Input material

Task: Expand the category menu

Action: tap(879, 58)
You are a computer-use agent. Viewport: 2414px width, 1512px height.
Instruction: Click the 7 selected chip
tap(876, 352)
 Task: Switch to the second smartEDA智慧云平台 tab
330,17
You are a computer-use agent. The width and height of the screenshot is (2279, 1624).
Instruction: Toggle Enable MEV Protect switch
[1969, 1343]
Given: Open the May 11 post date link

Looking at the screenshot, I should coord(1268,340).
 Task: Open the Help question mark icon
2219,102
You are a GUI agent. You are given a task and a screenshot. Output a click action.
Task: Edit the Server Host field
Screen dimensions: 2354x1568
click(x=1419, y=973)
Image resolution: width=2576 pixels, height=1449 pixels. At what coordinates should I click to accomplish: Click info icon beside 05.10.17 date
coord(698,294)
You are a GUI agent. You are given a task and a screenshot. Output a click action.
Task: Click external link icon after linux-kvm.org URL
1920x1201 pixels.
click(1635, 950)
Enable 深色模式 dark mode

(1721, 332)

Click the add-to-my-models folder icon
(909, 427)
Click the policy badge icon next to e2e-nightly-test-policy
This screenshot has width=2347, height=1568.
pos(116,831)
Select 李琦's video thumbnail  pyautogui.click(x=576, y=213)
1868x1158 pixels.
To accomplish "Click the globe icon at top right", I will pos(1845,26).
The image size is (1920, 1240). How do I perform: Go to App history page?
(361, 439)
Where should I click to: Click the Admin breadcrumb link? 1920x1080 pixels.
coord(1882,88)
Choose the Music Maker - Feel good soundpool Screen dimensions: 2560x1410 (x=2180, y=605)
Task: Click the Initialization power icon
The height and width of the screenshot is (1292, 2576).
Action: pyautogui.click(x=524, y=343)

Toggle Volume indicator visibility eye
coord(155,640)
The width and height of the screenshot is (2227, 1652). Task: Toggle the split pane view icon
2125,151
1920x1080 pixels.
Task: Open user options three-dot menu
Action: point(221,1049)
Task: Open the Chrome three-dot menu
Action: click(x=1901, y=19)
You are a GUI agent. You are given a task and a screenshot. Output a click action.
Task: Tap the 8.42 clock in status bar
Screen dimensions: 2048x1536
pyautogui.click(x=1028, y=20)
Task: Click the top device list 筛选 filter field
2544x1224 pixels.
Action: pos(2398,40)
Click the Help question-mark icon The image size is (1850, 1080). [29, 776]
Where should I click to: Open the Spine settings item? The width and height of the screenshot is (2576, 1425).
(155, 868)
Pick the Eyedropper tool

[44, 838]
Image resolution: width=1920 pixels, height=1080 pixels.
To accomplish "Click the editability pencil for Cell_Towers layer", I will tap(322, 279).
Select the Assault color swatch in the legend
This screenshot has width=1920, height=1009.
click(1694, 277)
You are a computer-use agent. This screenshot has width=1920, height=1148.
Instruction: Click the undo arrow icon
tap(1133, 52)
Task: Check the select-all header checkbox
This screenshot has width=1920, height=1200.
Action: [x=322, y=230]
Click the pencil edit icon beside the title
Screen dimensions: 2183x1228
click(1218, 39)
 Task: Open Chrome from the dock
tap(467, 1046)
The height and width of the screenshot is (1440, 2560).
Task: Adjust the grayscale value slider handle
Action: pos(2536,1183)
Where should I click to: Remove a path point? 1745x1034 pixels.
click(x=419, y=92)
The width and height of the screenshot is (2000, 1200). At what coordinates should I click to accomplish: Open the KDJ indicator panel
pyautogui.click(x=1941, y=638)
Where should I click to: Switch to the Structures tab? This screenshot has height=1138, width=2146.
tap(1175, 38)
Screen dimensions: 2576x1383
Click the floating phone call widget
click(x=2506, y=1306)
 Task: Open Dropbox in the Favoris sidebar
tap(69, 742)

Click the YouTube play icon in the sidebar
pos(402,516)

Work to complete
The expected answer is an exact copy of the lines above, beginning at the line with "Click the add-to-my-models folder icon" and ending at the line with "Task: Click the Initialization power icon", with both ends in.

Exercise result
Click the add-to-my-models folder icon
(909, 427)
Click the policy badge icon next to e2e-nightly-test-policy
This screenshot has width=2347, height=1568.
pos(116,831)
Select 李琦's video thumbnail  pyautogui.click(x=576, y=213)
1868x1158 pixels.
To accomplish "Click the globe icon at top right", I will pos(1845,26).
The image size is (1920, 1240). How do I perform: Go to App history page?
(361, 439)
Where should I click to: Click the Admin breadcrumb link? 1920x1080 pixels.
coord(1882,88)
Choose the Music Maker - Feel good soundpool Screen dimensions: 2560x1410 (x=2180, y=605)
Task: Click the Initialization power icon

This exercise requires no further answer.